Block Adds 108 Bitcoin in Q2, Sees Surge in Revenue and Profit

Jack Dorsey’s Block added 108 BTC in Q2, bringing total holdings to 8,692 BTC. Strong Cash App performance drove Q2 profit and revenue growth.

Jack Dorsey’s Block Inc. continues to double down on Bitcoin as it reports higher revenue and profits in Q2 2025. The fintech giant added 108 BTC to its corporate treasury as part of its ongoing bitcoin accumulation strategy, raising its total holdings to 8,692 BTC — now valued at over $1.15 billion.

This move aligns with Block’s long-standing Bitcoin accumulation strategy. While many firms remain cautious amid regulatory uncertainty, Block is positioning itself for long-term crypto exposure.

Bitcoin Accumulation Strategy Gains Steam

In Q2 2025, Block purchased 108 BTC at a cost basis of $11 million. This continues its pattern of steady quarterly Bitcoin buys under CEO Jack Dorsey. At current prices near $117,000 per BTC, Block’s total Bitcoin investment stands at $1.15 billion.

Moreover, Block recognized a remeasurement gain of $212.2 million on its Bitcoin holdings for the quarter. This reflects a stark contrast from Q2 2024, when the company reported a $70.1 million loss on revaluation. The shift highlights the renewed bullish momentum in the digital asset market.

According to Charmaine Tam, head of OTC trading at Hex Trust, “While MicroStrategy’s strategy is a high-conviction model for a bitcoin-first company, Block’s measured approach is a far more sustainable and realistic blueprint for mainstream corporate adoption.”

Strong Q2 Financials Back Crypto Confidence

Block’s Q2 2025 results further strengthen the company’s bullish stance.

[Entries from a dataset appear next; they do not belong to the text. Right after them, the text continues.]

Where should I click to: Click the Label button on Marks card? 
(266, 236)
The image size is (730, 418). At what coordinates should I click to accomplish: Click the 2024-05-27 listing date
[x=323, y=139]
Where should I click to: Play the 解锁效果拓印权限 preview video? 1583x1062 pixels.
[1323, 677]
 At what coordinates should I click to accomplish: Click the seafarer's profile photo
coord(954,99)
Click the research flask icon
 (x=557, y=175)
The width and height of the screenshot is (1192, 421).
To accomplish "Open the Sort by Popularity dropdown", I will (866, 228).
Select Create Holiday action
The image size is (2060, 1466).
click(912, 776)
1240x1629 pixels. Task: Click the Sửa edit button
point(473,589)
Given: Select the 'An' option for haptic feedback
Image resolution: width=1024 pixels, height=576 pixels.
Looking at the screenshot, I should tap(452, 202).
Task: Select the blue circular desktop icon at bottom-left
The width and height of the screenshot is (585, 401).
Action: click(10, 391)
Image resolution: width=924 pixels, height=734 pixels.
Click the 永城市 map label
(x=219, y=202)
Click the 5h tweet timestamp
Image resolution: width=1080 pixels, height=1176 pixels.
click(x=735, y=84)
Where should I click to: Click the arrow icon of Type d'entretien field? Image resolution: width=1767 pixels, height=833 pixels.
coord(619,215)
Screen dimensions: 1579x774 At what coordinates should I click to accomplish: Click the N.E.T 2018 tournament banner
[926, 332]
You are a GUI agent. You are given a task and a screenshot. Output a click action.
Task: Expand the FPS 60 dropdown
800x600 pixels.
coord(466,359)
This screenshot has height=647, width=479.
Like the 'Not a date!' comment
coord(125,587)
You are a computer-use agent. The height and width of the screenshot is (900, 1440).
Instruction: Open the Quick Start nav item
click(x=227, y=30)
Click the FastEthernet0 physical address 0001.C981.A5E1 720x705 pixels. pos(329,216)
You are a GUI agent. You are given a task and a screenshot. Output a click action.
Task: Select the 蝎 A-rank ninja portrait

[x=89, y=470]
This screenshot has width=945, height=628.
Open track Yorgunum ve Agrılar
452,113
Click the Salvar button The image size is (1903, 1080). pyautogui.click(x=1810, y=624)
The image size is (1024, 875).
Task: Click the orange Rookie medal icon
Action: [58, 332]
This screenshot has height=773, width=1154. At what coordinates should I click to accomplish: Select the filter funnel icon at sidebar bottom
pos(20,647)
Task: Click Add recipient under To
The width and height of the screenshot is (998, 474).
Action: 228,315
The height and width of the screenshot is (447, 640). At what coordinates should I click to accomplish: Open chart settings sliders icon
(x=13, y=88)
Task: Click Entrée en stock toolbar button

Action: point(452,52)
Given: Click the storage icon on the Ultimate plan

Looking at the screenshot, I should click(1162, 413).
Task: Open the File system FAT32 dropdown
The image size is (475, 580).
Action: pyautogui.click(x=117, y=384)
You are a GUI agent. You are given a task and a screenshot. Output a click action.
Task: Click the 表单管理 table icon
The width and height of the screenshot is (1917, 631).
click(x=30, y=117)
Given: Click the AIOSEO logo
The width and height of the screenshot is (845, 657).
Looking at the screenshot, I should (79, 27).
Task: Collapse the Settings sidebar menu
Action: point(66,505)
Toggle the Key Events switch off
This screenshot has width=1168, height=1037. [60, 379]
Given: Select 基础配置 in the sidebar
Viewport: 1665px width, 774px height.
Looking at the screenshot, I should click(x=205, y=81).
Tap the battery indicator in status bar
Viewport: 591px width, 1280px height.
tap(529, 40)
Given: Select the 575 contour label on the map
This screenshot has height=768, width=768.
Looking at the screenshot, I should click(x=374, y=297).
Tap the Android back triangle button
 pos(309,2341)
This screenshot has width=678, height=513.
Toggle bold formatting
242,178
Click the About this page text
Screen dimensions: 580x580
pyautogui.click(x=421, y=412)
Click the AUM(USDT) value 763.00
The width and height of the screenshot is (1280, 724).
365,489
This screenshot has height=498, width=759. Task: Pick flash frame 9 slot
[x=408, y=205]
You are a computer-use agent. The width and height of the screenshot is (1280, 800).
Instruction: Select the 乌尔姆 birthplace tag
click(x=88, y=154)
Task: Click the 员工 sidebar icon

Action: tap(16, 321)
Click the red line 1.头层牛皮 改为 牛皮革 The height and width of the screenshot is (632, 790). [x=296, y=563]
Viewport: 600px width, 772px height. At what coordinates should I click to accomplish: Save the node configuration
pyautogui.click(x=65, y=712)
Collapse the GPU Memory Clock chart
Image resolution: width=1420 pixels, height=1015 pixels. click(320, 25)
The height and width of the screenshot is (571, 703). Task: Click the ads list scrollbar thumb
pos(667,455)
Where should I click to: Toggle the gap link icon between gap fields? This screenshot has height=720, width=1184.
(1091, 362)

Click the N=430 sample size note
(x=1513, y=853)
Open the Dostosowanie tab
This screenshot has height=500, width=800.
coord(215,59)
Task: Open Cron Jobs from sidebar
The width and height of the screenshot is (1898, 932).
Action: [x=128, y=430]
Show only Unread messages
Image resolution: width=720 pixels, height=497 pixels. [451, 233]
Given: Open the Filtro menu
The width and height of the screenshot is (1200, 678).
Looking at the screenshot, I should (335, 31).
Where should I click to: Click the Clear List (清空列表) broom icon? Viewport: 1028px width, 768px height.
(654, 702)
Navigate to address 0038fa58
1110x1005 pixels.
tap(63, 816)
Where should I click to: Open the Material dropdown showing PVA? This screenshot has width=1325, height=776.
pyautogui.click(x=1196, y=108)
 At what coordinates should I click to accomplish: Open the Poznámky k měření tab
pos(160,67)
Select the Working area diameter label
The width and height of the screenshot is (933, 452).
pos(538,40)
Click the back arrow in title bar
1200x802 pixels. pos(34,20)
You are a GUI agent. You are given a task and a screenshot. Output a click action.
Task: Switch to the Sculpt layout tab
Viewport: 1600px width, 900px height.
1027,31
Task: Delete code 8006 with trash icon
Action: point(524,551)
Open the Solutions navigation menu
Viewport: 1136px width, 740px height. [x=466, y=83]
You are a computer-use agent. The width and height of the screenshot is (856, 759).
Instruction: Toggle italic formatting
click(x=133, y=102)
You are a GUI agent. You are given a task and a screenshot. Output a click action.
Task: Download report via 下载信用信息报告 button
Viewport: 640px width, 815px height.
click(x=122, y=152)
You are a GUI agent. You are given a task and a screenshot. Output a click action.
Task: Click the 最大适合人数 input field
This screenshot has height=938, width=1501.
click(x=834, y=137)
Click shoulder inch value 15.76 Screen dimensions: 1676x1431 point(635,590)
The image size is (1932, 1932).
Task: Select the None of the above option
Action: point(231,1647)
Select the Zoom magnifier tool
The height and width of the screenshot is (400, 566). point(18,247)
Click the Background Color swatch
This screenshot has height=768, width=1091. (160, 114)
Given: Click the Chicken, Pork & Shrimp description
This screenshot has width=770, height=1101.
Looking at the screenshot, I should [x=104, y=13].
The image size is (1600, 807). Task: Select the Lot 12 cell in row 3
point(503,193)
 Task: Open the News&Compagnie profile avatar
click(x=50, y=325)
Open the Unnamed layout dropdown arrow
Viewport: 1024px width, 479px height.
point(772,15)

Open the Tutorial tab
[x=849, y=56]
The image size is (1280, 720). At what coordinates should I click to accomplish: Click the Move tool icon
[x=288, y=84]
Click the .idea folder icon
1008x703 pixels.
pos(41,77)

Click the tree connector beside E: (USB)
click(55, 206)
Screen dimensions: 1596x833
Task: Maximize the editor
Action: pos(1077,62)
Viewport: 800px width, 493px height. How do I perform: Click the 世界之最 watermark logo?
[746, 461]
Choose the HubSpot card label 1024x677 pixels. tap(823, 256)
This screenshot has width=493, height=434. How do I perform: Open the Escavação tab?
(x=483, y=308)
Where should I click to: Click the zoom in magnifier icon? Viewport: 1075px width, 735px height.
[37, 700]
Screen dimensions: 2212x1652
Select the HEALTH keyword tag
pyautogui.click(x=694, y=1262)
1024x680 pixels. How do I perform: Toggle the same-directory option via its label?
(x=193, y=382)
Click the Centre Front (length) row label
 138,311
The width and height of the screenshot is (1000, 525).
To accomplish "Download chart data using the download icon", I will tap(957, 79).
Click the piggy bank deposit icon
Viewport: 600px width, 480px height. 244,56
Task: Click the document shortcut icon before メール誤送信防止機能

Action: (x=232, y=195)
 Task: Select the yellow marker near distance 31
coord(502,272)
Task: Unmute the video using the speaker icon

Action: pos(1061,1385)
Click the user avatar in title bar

The firm posted revenue of $6.05 billion, a 1.5% increase from Q1’s $5.96 billion. Gross profit rose even more sharply, up 8.2% to $2.54 billion compared to $2.33 billion in the previous quarter.

Bitcoin sales via Cash App contributed significantly to this performance. The company generated $2.14 billion in Bitcoin-related revenue during the quarter, with a gross profit of $66 million. This signals strong consumer demand and usage for crypto within its app ecosystem.

Block’s dual business model — fintech innovation and digital asset integration — appears to be paying off. The company’s ability to grow revenue while expanding its crypto treasury suggests strategic alignment between operational performance and digital asset conviction.

Measured Bitcoin Bets, Long-Term Vision

Unlike aggressive acquirers like MicroStrategy, Block continues to follow a slower, deliberate strategy toward Bitcoin adoption. Each purchase adds credibility to Bitcoin as a legitimate corporate treasury asset, without overextending financial exposure.

This measured pace gives Block room to maneuver in volatile market conditions while still benefiting from long-term BTC price appreciation. Dorsey’s belief in Bitcoin as the future of money continues to shape the company’s roadmap.

The move also signals to other fintechs that corporate Bitcoin allocation can be achieved through thoughtful, phased accumulation — not just massive, debt-fueled purchases.

Bitcoin in the Fintech Stack

As more fintech firms explore blockchain, tokenization, and Web3 integrations, Block’s performance stands out. It shows how digital assets can fit into existing business models without disrupting core operations.

Cash App remains one of the most crypto-integrated mainstream apps in the market. Its ability to convert Bitcoin volatility into revenue — and profit — gives Block a competitive edge.

The latest BTC purchase and earnings update reinforce Block’s role as a leader in the evolving fintech-crypto convergence.